**TASK**
Pick out every line in the items below that contains the string "under" and copy each one.

[start TASK MATERIAL]

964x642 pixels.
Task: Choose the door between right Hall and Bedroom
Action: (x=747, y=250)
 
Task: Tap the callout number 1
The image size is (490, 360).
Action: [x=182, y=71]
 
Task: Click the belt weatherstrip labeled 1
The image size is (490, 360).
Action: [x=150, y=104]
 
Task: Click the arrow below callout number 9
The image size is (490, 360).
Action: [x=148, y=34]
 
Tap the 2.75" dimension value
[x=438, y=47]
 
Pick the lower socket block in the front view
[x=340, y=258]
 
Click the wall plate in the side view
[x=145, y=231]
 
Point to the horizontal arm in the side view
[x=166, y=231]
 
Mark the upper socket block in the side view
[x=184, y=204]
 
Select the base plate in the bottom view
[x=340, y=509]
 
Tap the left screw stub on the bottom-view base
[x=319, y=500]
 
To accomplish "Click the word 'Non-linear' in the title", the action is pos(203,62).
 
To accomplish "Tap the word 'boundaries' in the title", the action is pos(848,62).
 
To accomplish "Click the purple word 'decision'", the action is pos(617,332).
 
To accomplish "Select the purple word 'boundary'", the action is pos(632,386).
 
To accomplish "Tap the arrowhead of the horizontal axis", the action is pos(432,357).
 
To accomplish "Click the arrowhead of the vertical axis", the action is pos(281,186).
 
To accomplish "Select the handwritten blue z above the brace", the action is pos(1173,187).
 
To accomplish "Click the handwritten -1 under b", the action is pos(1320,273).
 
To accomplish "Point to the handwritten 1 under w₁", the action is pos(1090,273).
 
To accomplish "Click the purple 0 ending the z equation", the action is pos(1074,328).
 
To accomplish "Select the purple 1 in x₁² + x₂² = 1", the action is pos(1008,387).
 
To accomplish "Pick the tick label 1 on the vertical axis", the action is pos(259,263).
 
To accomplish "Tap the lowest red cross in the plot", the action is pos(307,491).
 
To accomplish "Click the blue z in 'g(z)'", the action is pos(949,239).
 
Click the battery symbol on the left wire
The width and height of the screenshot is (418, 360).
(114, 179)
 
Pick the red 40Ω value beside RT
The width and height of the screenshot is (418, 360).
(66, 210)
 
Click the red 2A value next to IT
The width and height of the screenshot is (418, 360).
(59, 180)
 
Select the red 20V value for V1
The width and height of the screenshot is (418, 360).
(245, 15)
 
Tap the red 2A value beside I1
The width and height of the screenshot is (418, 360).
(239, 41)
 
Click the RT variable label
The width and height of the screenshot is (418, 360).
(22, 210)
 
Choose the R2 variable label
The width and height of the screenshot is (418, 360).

[end TASK MATERIAL]

**RESPONSE FOR THIS EXERCISE**
To accomplish "Click the handwritten -1 under b", the action is pos(1320,273).
To accomplish "Point to the handwritten 1 under w₁", the action is pos(1090,273).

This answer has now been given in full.